Ober-Ingelheimer Gerichtsprotokolle von 1518 bis 1529

Haderbuch vorgestellt

v.l. Dr. Kai-Michael Sprenger, Prof. Dr. Michael Matheus, Dr. Regine Schäfer, Nadine Gerhard, Oberbürgermeister Ralf Claus, Dr. Stefan Grathoff, Dr. Werner Marzi

Ingelheim – Eine kleine Feierstunde ist obligatorisch, wenn ein weiteres Haderbuch transkribiert, übersetzt und schick gebunden der Öffentlichkeit zur Verfügung gestellt wird.

Das vierte Haderbuch, stark verschlankt und vollkommen neu aufgebaut wurde wieder vom Institut für geschichtliche Landeskunde an der Mainzer Universität transkribiert (in heutige Schrift übertragen) und unter der Gesamtleitung von Dr. Werner Marzi editiert. Die Gerichtsverfahren sind nun nicht mehr chronologisch geordnet, sondern die Prozesse sind als Gesamtes fortlaufend dargestellt, so dass es dem Leser leichter fällt, einen Fall von Anfang bis Ende zu lesen. Interessante Sachverhalte sind in Kästchen erläutert, seien es Hinweise zu den Bedeutungen verschiedener Wörter oder Infos zum Zeitgeschehen. Beispielseiten sind im Original abgebildet.
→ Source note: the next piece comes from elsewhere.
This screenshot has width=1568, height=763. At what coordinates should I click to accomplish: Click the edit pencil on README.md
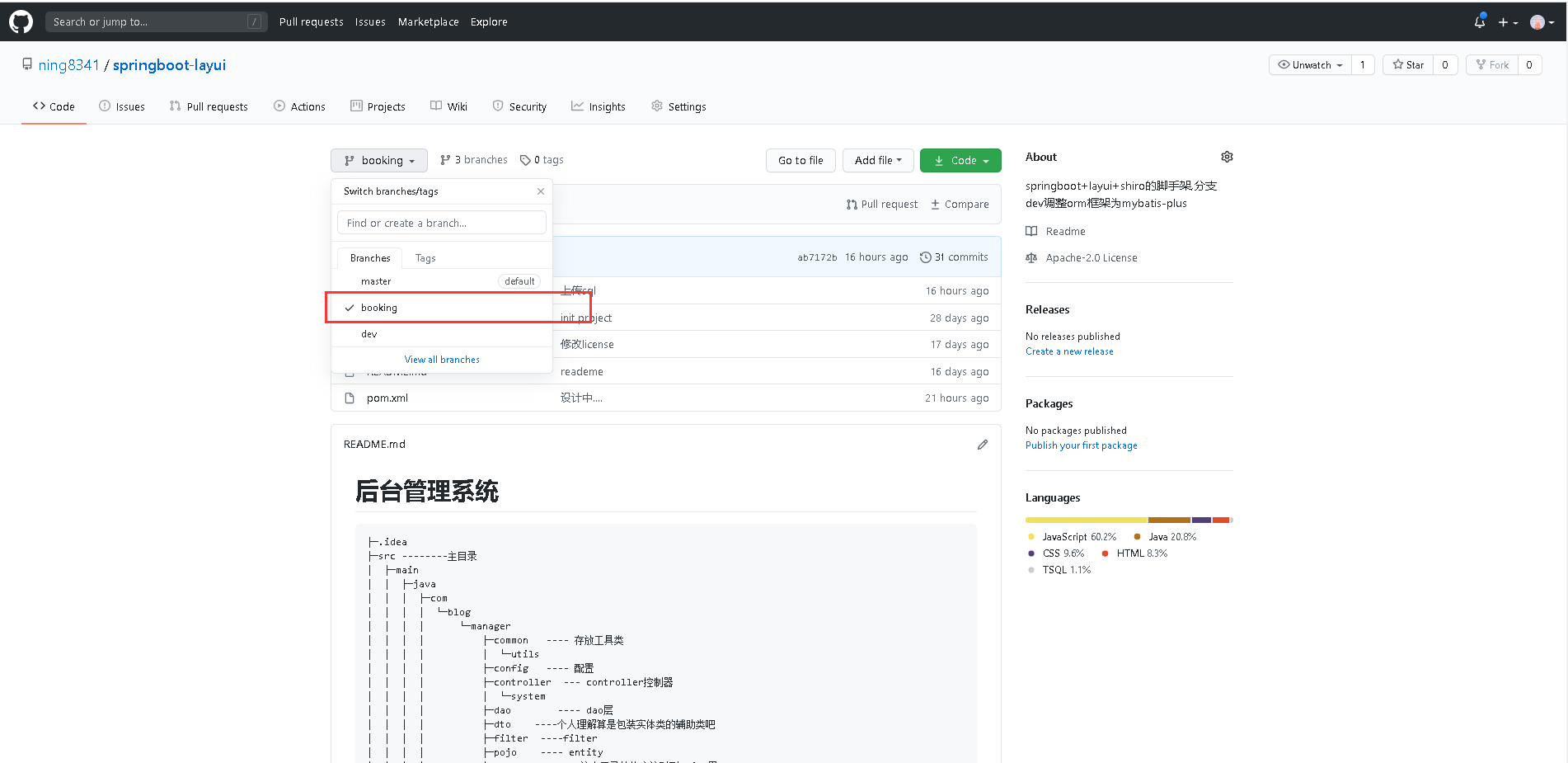pyautogui.click(x=982, y=444)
Außerdem werden die Haderbücher künftig digitalisiert und in Datenbanken überführt, erläuterte der Geschäftsführer des Instituts für geschichtliche Landeskunde Dr. Kai-Michael Sprenger. Der Focus richte sich künftig auf die online-Recherche, denn an vielen Orten, von Kiel bis Münster oder Frankfurt werde an den Haderbüchern geforscht, sie sind nun einmal eine der wichtigsten Quellen für Sprachwissenschaftler genauso wie für Rechtswissenschaftler oder Sozialhistoriker, stellt Prof. Dr. Michael Matheus in seinem Grußwort fest.

Die Gerichtsfälle sind wie in den früheren Büchern so genannte niedere Gerichtsbarkeit. Die Prozesse handeln von Zweigen im Nachbargarten, gestohlenen Hühnern, zänkischen „Weibsleut“ oder abgeschnittenen Daumen.
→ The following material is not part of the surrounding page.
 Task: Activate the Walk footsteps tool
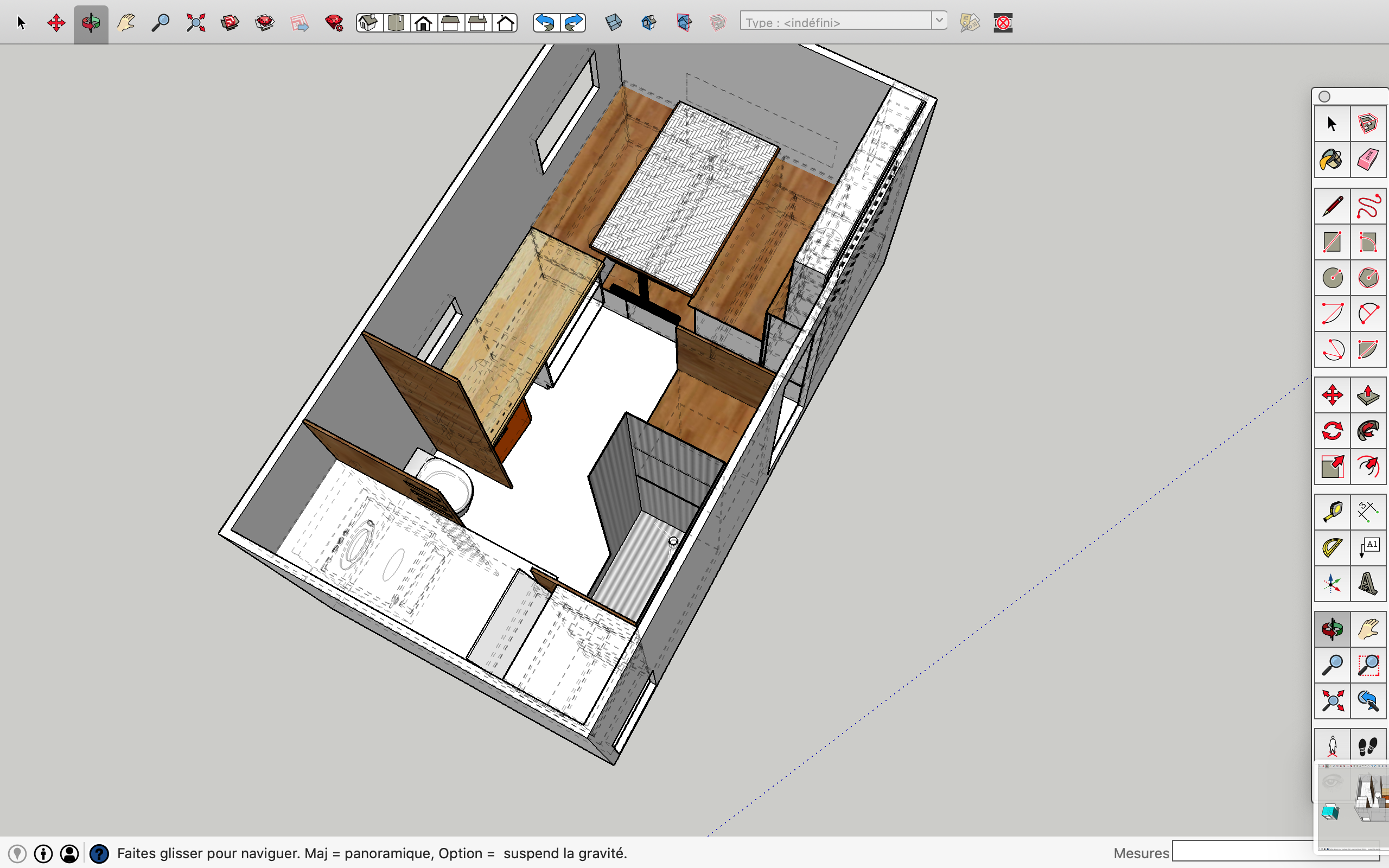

Einen unterhaltsamen Ausflug in die Feminisierung von Nachnamen unternahm der Sprachwissenschaftler Dr. Rudolf Steffens. Je nach Sprachraum wurde aus Erna Müller die „Müllersen“ oder „Müllerin“ oder „Müllers Erna“, Formen, die teilweise in den Haderbüchern zu lesen sind.
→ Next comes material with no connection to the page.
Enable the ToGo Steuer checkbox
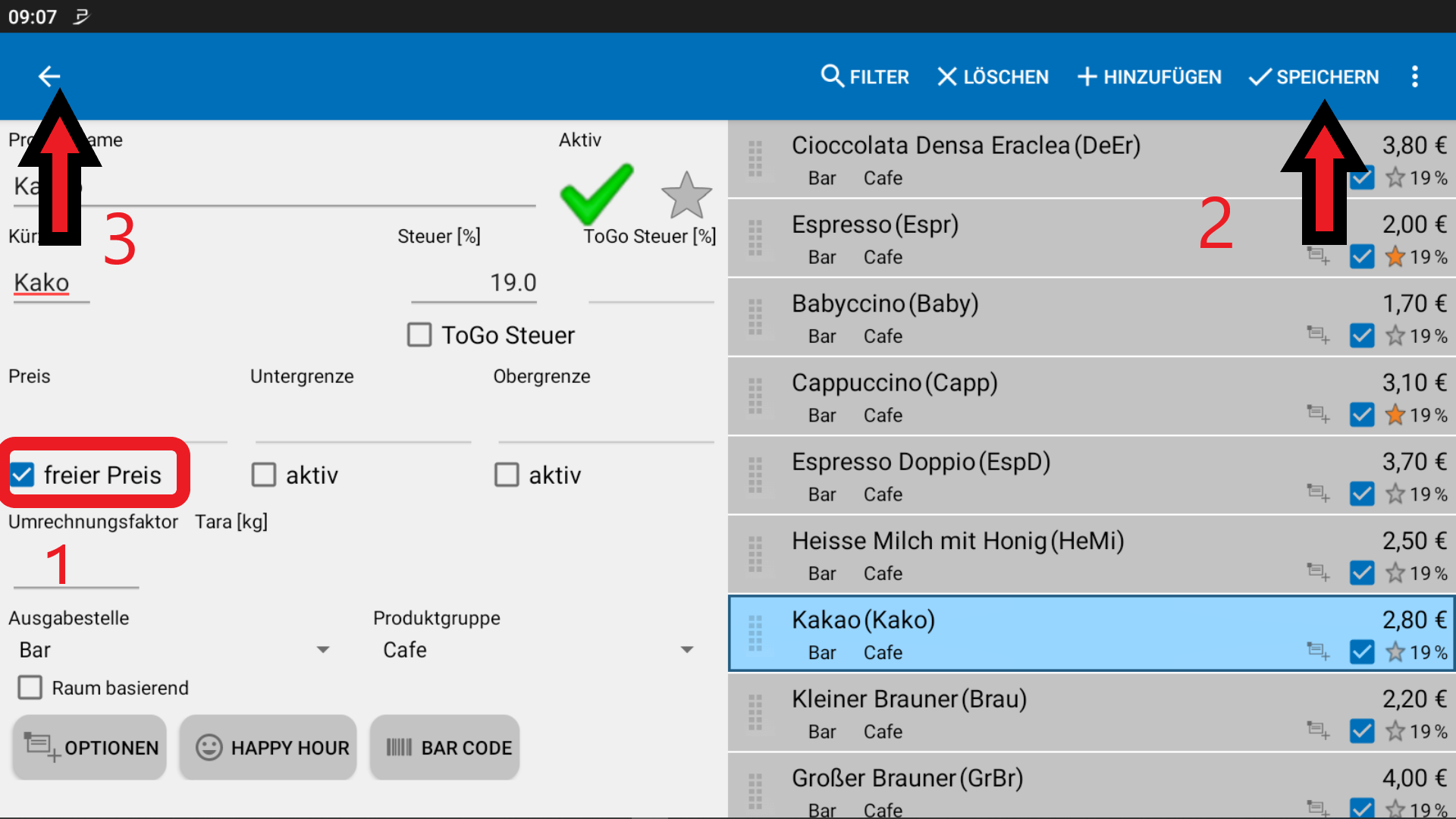 (419, 334)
Oberbürgermeister Ralf Claus lüftete ein kleines Geheimnis: zehn verschollene Haderbücher wurden aus den USA angeboten. Es werde noch nach der Echtheit geprüft, aber „es sieht gut aus“.

Info:

Die 19 noch erhaltenen Bände der Haderbücher zeigen den konkreten Alltag des gesprochenen und vollzogenen Rechtes auf und gewähren Einblicke in den Alltag der Menschen im späten Mittelalter. Die Prozesse des Ingelheimer Reichsgerichtes wurden von professionellen Schreibern über einen Zeitraum von 1387 bis 1534 protokolliert. Die behandelten Fälle betrafen alltägliche Angelegenheiten wie beispielsweise Zahlungsaufforderungen, Wein- und Viehhandel, Beleidigungsklagen oder Nachbarschaftsstreits. Das Ingelheimer Ortsgericht war in den drei Hauptorten des Ingelheimer Grundes Ober-Ingelheim, Nieder-Ingelheim und Großwinternheim zuständig und war zugleich Berufungsinstanz für die ebenfalls zum Ingelheimer Grund gehörigen Ortsgerichte.

Die Haderbücher lagerten jahrhundertelang in der Burgkirche und gelangten danach auf den Dachboden im Ober-Ingelheimer Rathaus, das seinerzeit neben der Gemeindeverwaltung auch das Friedens- und Amtsgericht beherbergte. Ein Teil der Bücher wurde Ende des 19. Jahrhunderts nach Darmstadt in das Hof – und Staatsarchiv des Großherzogtums Hessen verbracht, wo diese 1944 infolge von Kriegsereignissen verbrannten. Nur einige Bände und Fragmente der ehemals 33 Bände sind noch vorhanden. Die erhaltenen Bände bilden aber immer noch einen einmaligen seriellen Bestand und bedeuten für die historischen Wissenschaften eine außerordentliche und unwiederbringliche Quelle.